--- START ---

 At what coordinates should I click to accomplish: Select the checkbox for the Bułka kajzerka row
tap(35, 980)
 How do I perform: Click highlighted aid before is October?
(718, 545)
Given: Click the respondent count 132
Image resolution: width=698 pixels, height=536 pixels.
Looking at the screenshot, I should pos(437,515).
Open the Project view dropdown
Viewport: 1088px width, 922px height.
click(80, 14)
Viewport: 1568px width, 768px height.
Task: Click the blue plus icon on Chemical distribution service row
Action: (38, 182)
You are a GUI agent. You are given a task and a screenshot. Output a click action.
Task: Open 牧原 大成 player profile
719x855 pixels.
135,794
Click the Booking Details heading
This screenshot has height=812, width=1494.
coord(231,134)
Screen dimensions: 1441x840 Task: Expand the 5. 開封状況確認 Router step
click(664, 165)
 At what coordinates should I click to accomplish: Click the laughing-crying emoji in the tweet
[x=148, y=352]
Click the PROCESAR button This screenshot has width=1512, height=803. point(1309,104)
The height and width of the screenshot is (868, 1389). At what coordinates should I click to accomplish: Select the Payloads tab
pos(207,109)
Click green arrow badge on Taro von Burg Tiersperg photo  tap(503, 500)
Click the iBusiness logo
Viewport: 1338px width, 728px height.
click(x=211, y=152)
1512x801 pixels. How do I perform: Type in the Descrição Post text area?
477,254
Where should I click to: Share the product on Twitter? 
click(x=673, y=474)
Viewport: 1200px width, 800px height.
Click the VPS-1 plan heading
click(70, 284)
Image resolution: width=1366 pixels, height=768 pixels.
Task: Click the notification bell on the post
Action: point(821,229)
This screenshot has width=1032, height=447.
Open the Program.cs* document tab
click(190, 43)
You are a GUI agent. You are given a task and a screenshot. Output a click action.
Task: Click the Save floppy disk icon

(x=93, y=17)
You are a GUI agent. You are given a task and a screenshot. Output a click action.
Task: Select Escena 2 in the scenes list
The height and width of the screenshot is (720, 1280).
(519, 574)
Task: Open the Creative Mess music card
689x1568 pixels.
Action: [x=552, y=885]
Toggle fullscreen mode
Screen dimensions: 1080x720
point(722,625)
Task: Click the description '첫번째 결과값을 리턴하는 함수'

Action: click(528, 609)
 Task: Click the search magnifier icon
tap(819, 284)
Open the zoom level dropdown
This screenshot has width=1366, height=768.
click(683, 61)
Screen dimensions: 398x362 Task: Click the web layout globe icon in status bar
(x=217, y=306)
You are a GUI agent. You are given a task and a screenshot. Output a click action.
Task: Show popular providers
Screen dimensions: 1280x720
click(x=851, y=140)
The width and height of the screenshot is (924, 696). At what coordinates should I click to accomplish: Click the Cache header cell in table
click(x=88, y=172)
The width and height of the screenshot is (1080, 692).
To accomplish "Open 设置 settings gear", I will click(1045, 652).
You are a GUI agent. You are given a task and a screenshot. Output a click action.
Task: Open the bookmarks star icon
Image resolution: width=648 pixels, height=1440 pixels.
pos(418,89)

--- END ---

## Your instructions
The reply should consist of the full listing, copied exactly.

## Solution to this task
 At what coordinates should I click to accomplish: Select the checkbox for the Bułka kajzerka row
tap(35, 980)
 How do I perform: Click highlighted aid before is October?
(718, 545)
Given: Click the respondent count 132
Image resolution: width=698 pixels, height=536 pixels.
Looking at the screenshot, I should pos(437,515).
Open the Project view dropdown
Viewport: 1088px width, 922px height.
click(80, 14)
Viewport: 1568px width, 768px height.
Task: Click the blue plus icon on Chemical distribution service row
Action: (38, 182)
You are a GUI agent. You are given a task and a screenshot. Output a click action.
Task: Open 牧原 大成 player profile
719x855 pixels.
135,794
Click the Booking Details heading
This screenshot has height=812, width=1494.
coord(231,134)
Screen dimensions: 1441x840 Task: Expand the 5. 開封状況確認 Router step
click(664, 165)
 At what coordinates should I click to accomplish: Click the laughing-crying emoji in the tweet
[x=148, y=352]
Click the PROCESAR button This screenshot has width=1512, height=803. point(1309,104)
The height and width of the screenshot is (868, 1389). At what coordinates should I click to accomplish: Select the Payloads tab
pos(207,109)
Click green arrow badge on Taro von Burg Tiersperg photo  tap(503, 500)
Click the iBusiness logo
Viewport: 1338px width, 728px height.
click(x=211, y=152)
1512x801 pixels. How do I perform: Type in the Descrição Post text area?
477,254
Where should I click to: Share the product on Twitter? 
click(x=673, y=474)
Viewport: 1200px width, 800px height.
Click the VPS-1 plan heading
click(70, 284)
Image resolution: width=1366 pixels, height=768 pixels.
Task: Click the notification bell on the post
Action: point(821,229)
This screenshot has width=1032, height=447.
Open the Program.cs* document tab
click(190, 43)
You are a GUI agent. You are given a task and a screenshot. Output a click action.
Task: Click the Save floppy disk icon

(x=93, y=17)
You are a GUI agent. You are given a task and a screenshot. Output a click action.
Task: Select Escena 2 in the scenes list
The height and width of the screenshot is (720, 1280).
(519, 574)
Task: Open the Creative Mess music card
689x1568 pixels.
Action: [x=552, y=885]
Toggle fullscreen mode
Screen dimensions: 1080x720
point(722,625)
Task: Click the description '첫번째 결과값을 리턴하는 함수'

Action: click(528, 609)
 Task: Click the search magnifier icon
tap(819, 284)
Open the zoom level dropdown
This screenshot has width=1366, height=768.
click(683, 61)
Screen dimensions: 398x362 Task: Click the web layout globe icon in status bar
(x=217, y=306)
You are a GUI agent. You are given a task and a screenshot. Output a click action.
Task: Show popular providers
Screen dimensions: 1280x720
click(x=851, y=140)
The width and height of the screenshot is (924, 696). At what coordinates should I click to accomplish: Click the Cache header cell in table
click(x=88, y=172)
The width and height of the screenshot is (1080, 692).
To accomplish "Open 设置 settings gear", I will click(1045, 652).
You are a GUI agent. You are given a task and a screenshot. Output a click action.
Task: Open the bookmarks star icon
Image resolution: width=648 pixels, height=1440 pixels.
pos(418,89)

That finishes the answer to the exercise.